Figure 1. Influence of United States Airline Volume on Influenza Spread and the Timing of Yearly Transmission over 30 Influenza Seasons

(A) The association between airline travel from September to December and the timing of the US influenza peak is displayed. Airline volume significantly predicts the timing of seasonal influenza mortality (r2 = 0.460; p < 0.001). The timing of seasonal national influenza mortality (blue dots) is estimated from cross-correlation of each season with the 1972–1973 season. (B) The association between airline travel from September to December and time to transnational US spread is displayed. The numbers of traveling domestic passengers significantly predicts transnational influenza spread (r2 = 0.265; p = 0.004). Index spread of influenza (blue dots) is estimated from the 99% confidence interval of the cross-correlation values for the nine major geographic regions of the United States against the national curve for a give year, as previously described [2].

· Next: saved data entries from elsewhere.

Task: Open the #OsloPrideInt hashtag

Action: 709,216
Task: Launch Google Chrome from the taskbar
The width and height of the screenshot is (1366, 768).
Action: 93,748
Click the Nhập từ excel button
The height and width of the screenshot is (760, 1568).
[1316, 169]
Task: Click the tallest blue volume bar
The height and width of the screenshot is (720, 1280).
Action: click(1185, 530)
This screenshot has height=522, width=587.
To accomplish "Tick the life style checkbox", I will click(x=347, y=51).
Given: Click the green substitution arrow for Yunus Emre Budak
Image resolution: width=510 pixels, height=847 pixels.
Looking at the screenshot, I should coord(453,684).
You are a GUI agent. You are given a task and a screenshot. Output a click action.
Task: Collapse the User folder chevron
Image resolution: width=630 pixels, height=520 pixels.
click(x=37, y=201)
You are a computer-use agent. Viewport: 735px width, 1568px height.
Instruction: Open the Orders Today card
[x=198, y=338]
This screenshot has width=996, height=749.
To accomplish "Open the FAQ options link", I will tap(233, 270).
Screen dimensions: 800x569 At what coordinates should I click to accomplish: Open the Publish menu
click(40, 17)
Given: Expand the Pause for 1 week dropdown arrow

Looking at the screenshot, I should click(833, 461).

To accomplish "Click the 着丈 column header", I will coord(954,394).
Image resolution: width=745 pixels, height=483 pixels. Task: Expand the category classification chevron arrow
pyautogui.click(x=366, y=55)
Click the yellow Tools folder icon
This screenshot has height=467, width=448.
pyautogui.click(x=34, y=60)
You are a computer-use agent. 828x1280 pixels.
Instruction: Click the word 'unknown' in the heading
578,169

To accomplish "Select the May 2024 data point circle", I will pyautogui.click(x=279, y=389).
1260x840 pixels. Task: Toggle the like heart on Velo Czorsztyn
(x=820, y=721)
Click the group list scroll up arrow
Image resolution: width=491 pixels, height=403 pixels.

We strongly caution that other factors may influence these trends, including population density, air passenger demographics, ground transportation, and climate. Our design relies on a shorter, more recent time series to avoid confounding by longer term secular trends that may be evident in the 30-year time series. Given the three year backlog of the 30-year dataset, the data Viboud et al. use do not permit the interrupted time series analysis at the core of our investigation.

Reconciliation of our different time series methodologies and datasets should be considered in future research. Nonetheless, because our results were confirmed with viral surveillance data, we remain confident in the robustness of our analysis. We agree that other modes of transportation are important influences; our paper makes no claim that air travel is the only mechanism of spread, and we explicitly report that our model explains a portion of the variation in yearly influenza spread and peak.

Finally, Viboud et al. emphasize the limited applicability of our findings to pandemics. We agree and have highlighted this limitation in our paper. The decision to restrict travel should be multifactorial. We do hope that it will be evidence based. Our analyses (including those presented here) provide empirical insight into the previously uncharacterized effect of air travel fluctuation on influenza spread. They are one contribution to a small body of investigations that are forming the basis of global policy on flu preparedness. Though the effect we observe might be smaller under pandemic conditions, the benefit of a delay is worthy of consideration by scientists and policy makers where lives are at stake and even a short lead time may be of enormous public health value.

We are pleased that Viboud et al. have engaged in a discourse that we hope will strengthen the scientific basis of pandemic preparedness. We call on governments, industry, and health care to create a more accessible, freely available, and well-documented data repository for geographically and temporally detailed data on influenza [11] and encourage empirical analyses of the dynamics and mechanisms of influenza spread.